[Kstars-devel] strategies for expanding the size of catalogs

Tue Oct 16 21:15:56 CEST 2007

On Tue October 16 2007, Mike Rosseel wrote:
> > I don't think any of the dimmer stars will have names so fixed
> > fields should not be a problem.  We can easily create indexes for
> > each file telling us how far down certain magnitudes are.  I've
> > already done
>
> maybe that's what you meant already, but if the indexes are made at
> compile time there's no need for fixed field lengths: plenty of time
> to crawl through the files and create the index.
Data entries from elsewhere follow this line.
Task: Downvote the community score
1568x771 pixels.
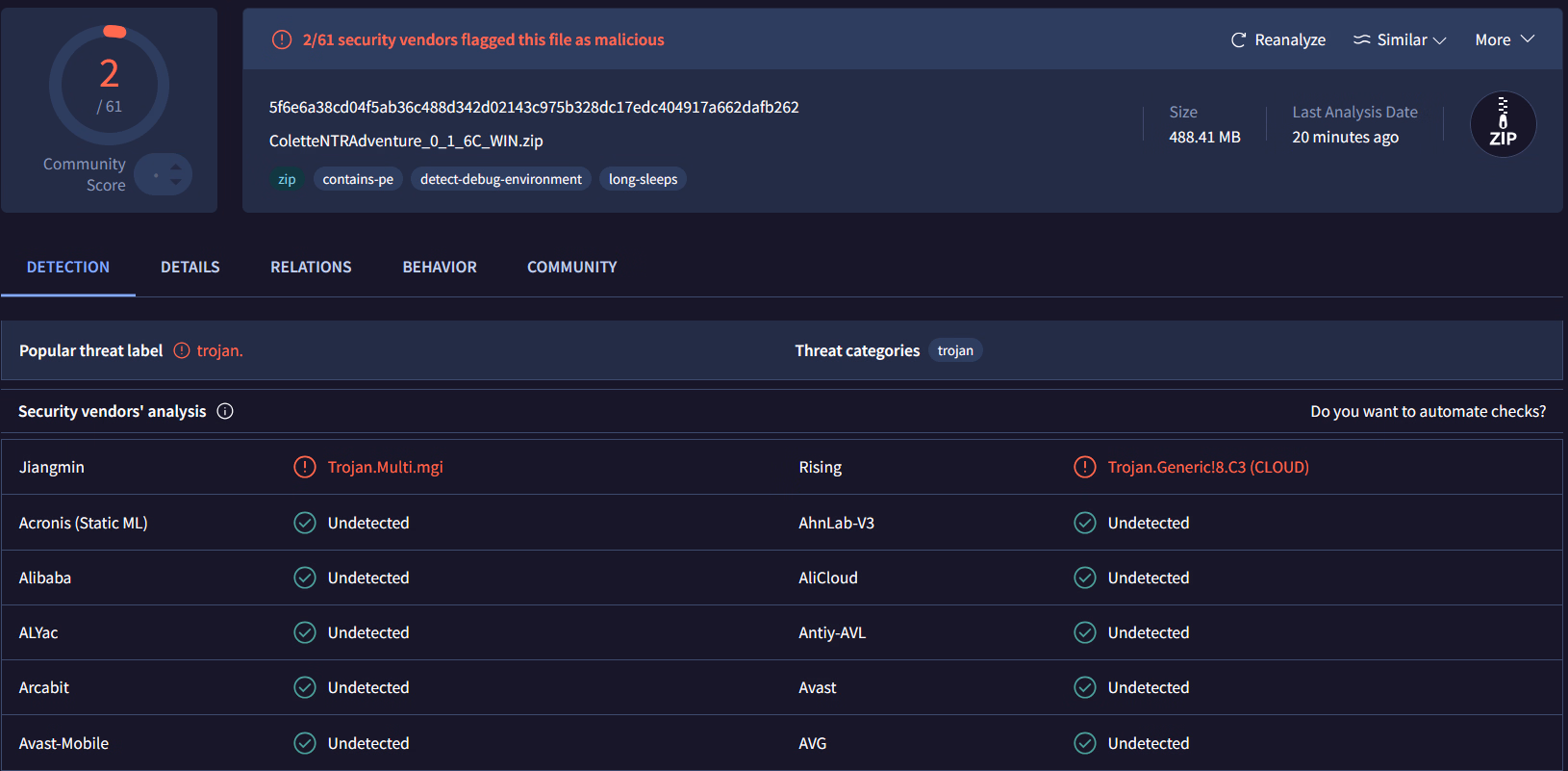Action: [176, 182]
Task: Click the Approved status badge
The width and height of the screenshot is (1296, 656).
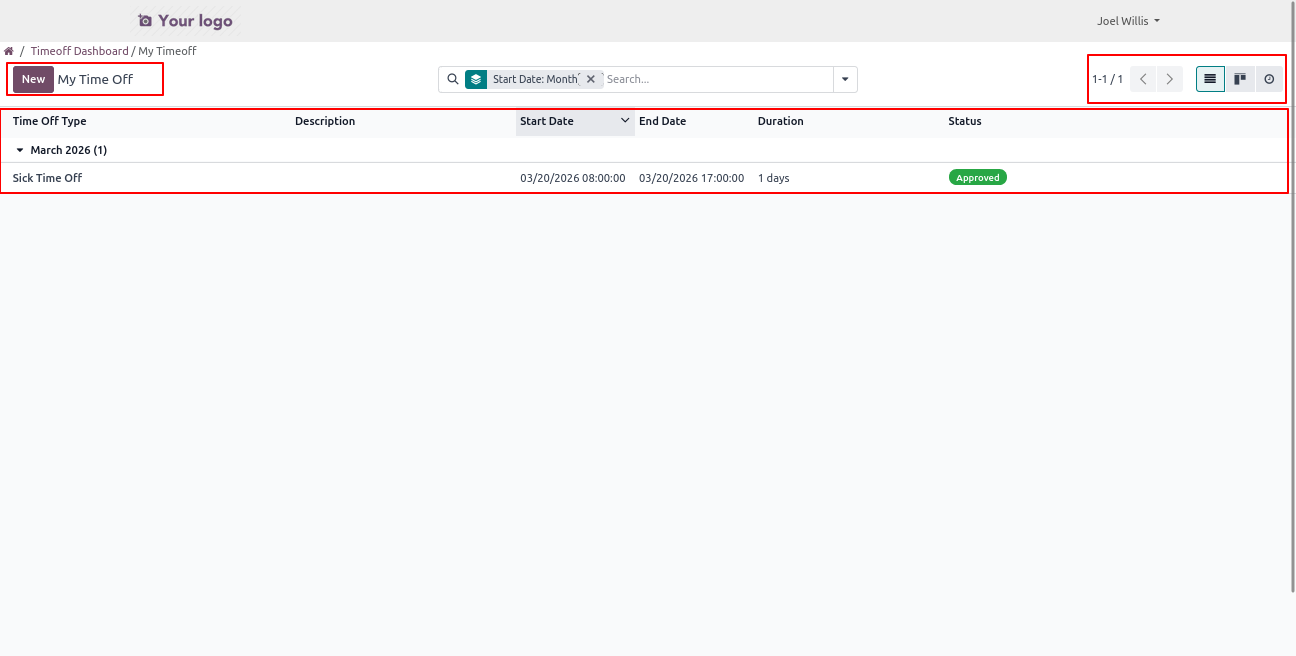Action: coord(977,178)
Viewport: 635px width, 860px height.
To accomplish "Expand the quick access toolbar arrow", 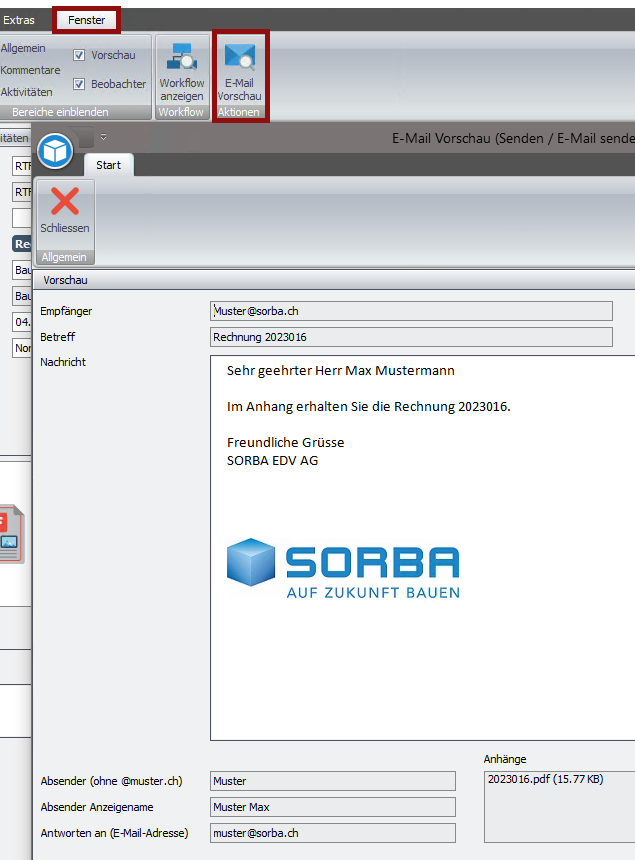I will click(103, 138).
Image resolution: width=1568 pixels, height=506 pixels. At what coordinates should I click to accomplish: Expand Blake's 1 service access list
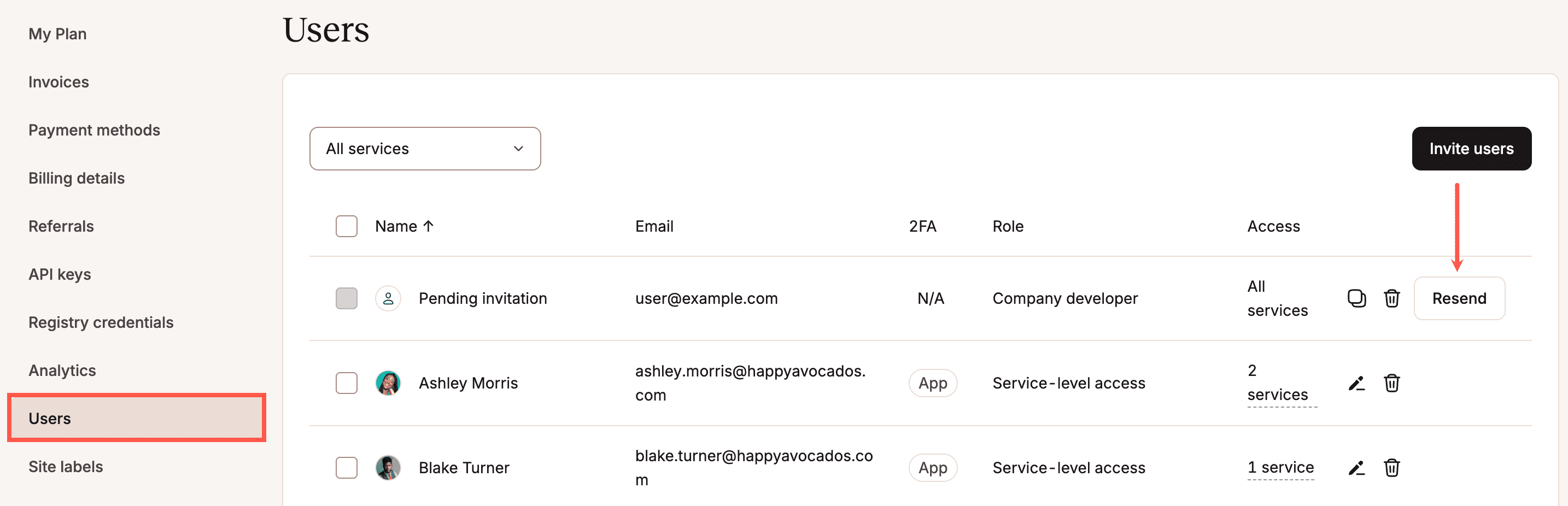[1280, 467]
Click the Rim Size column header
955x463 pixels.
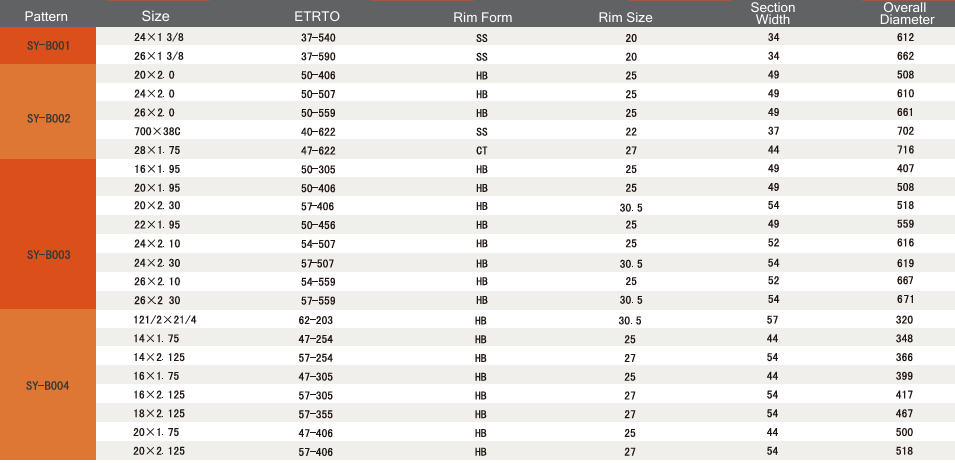(625, 18)
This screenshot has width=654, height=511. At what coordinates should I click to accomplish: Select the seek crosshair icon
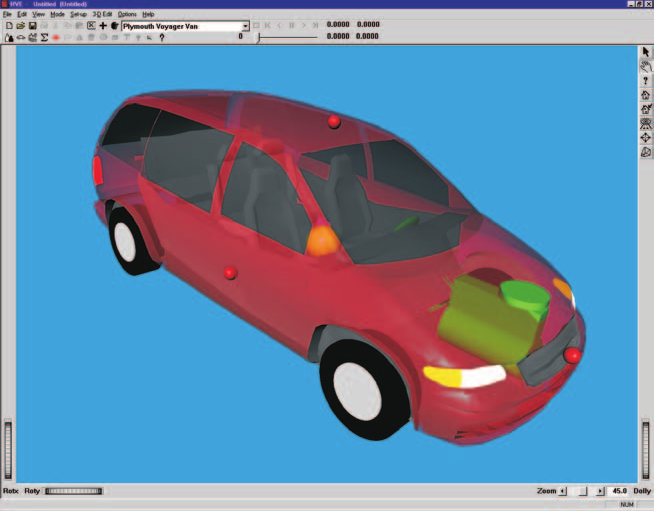[x=646, y=138]
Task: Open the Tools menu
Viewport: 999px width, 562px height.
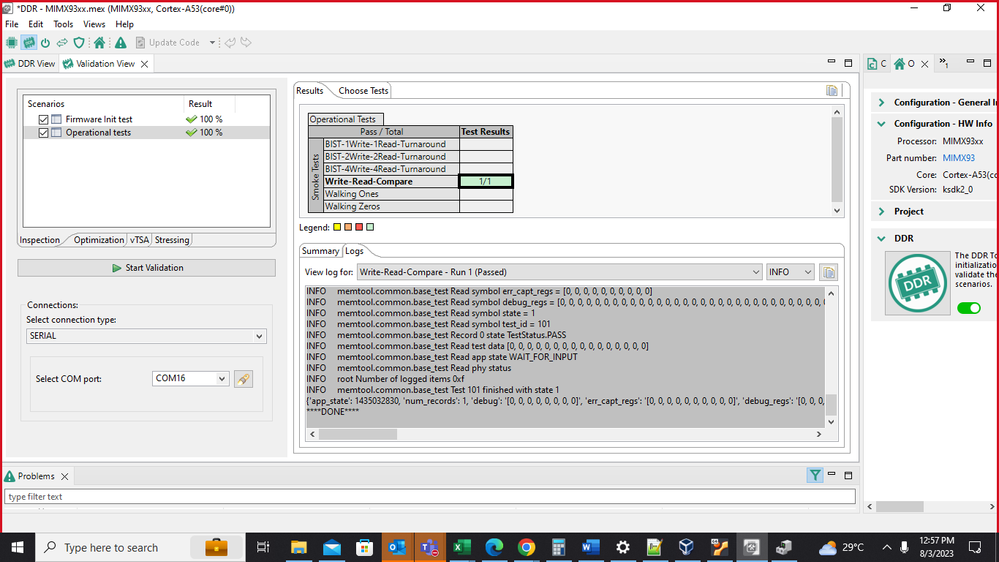Action: pyautogui.click(x=63, y=24)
Good point.  But I'm currently thinking that the bytes on the disk
should simply be a copy of the bytes in an array of stars in RAM.
For this to work, all of the data for a star would have to be immediate,
no pointers allowed.  We might want to have two different star classes,
one for named stars and another for unnamed stars.  Unnamed stars 
already vastly outnumber named stars in our current data.  If we expand
the number of stars by a factor of 100 then the named stars will really
be a very special case.  So let's just ignore them for the discussion
below.

My current thinking is to have a simple general purpose container 
class/struct for holding an array of (unnamed) stars something like:

class StarBlock {
   int numStars;
   int blockID;
   Star[STAR_BLOCK_SIZE] stars;
}

STAR_BLOCK_SIZE would be around 100 or 500, or maybe 1000.  We
would have a pool of StarBlocks allocated in RAM at start up.
The number of blocks in this pool is set by the user with a slider
in the config window.  We don't interact with the disk in units
smaller than a StarBlock.  When a user pans and zooms, we simply
overwrite data in some StarBlocks and something on the next level
up keeps track of which data is in which StarBlock.

Reading data from the disk is a simple non-blocking, non-buffered
read() system call (`man 2 read` for details), filling a StarBlock
directly from disk.  We can check the magnitude of the last star
in the block to see if another block needs to be read in.  If so,
we read the next block in with very little overhead (one mag check
instead of 500 or 1000) and if the file on disk is contiguous, no
seeking will be required.  The numStars and blockID fields don't
need to be stored on disk.  If the files are just large arrays of
stars then we can tune STAR_BLOCK_SIZE at compile time or even
runtime (instead of file creation time).

IMO, this scheme will optimize our disk interactions which normally
are a big bottle neck.  I still haven't figured out the best way to deal
with proper motion but maybe the ideas above will provide a framework
within which to think about it.   Delta files for different epochs
is my best guess so far.

I think we should avoid using MySQL (or any other database) if at all
possible (and I think it is possible).  First of all, it is one heck
of a dependency.  But more importantly, Jan's previous comment reminded
me that for MySQL to work properly, the table indexes need to be in
RAM.  With the correct file layout, those indexes are not required so
they are just wasting RAM that could better serve us by holding more
stars.

-- 
Peace, James

Don't let one cloud obliterate the whole sky. 
-- Anais Nin